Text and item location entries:
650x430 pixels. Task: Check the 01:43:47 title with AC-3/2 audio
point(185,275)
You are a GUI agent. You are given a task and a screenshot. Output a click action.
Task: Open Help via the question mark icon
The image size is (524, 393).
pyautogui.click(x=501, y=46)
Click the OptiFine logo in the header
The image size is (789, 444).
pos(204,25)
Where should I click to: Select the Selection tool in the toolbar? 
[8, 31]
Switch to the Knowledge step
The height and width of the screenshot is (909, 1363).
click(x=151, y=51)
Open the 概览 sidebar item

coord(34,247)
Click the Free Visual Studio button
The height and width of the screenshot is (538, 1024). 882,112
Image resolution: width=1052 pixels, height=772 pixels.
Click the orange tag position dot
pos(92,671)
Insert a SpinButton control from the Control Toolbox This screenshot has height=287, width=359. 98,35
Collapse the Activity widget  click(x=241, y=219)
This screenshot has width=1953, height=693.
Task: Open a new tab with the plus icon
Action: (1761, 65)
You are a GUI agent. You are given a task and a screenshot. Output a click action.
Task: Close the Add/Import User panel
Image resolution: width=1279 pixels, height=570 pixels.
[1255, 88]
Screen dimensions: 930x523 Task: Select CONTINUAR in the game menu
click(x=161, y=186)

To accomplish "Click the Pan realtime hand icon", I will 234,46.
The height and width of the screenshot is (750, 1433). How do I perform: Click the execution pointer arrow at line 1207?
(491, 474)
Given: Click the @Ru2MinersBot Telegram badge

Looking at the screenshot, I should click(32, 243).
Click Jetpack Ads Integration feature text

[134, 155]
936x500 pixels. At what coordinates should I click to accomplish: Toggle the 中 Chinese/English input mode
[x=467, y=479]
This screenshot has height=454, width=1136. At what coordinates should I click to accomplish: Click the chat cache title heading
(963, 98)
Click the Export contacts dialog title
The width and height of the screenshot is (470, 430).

■ Your goal ■
Which lines in the records contain the string "This"? Find each one and copy it in full.

■ Answer for the task ■
Insert a SpinButton control from the Control Toolbox This screenshot has height=287, width=359. 98,35
This screenshot has width=1953, height=693.
This screenshot has height=454, width=1136. At what coordinates should I click to accomplish: Click the chat cache title heading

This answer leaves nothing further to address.